NSString *uni=@"\U0001d11e";
NSString *uni2=[[NSString alloc] initWithUTF8String:"\xF0\x9D\x84\x9E"];
NSString *uni3=@"";
NSLog(@"unicode: %@ and %@ and %@",uni, uni2, uni3);

My questions:

  1. Is it possible to streamline the way I am doing UTF-8 literals? That seems kludgy to me.
  2. Is the @"\U0001d11e part UTF-32?
  3. Why does cutting and pasting the CLEF from Character Viewer actually work? I thought Objective-C files had to be UTF-8?
Iulian Onofrei
  • 9,188
  • 10
  • 67
  • 113
the wolf
  • 34,510
  • 13
  • 53
  • 71

4 Answers4

11
  1. I would prefer the way you did it in uni3, but sadly that is not recommended. Failing that, I would prefer the method in uni to that in uni2. Another option would be [NSString stringWithFormat:@"%C", 0x1d11e].
  2. It is a "universal character name", introduced in C99 (section 6.4.3) and imported into Objective-C as of OS X 10.5. Technically this doesn't have to give you UTF-8 (it's up to the compiler), but in practice UTF-8 is probably what you'll get.
  3. The encoding of the source code file is probably UTF-8, matching what the runtime expects, so everything happens to work. It's also possible the source file is UTF-16 or UTF-32 and the compiler is doing the Right Thing when compiling it. None the less, Apple does not recommend this.
Anomie
  • 92,546
  • 13
  • 126
  • 145
8

Answers to your questions (same order):

  1. Why choose? Xcode uses C99 in default setup. Refer to the C0X draft specification 6.4.3 on Universal Character Names. See below.

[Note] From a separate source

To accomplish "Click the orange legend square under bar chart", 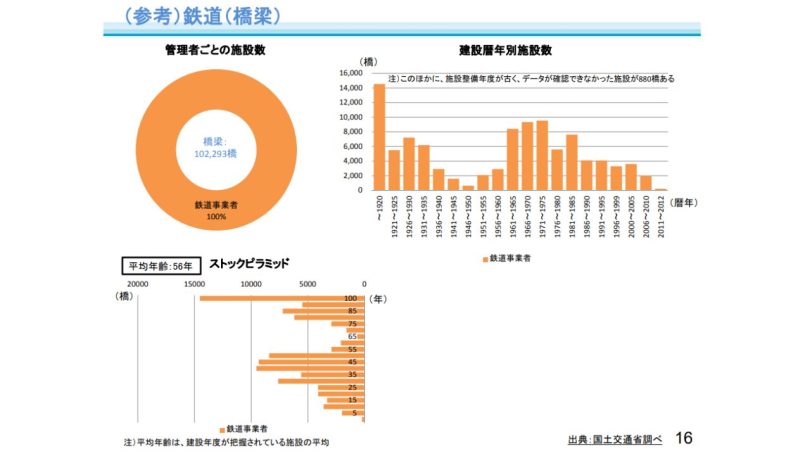I will point(485,258).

  2. More technically, the @"\U0001d11e is the 32 bit Unicode code point for that character in the ISO 10646 character set.

  3. I would not count on this behavior working. You should absolutely, positively, without question have all the characters in your source file be 7 bit ASCII. For string literals, use an encoding or, preferably, a suitable external resource able to handle binary data.

Universal Character Names (from the WG14/N1256 C0X Draft which CLANG follows fairly well):

Universal Character Names may be used in identifiers, character constants, and string literals to designate characters that are not in the basic character set.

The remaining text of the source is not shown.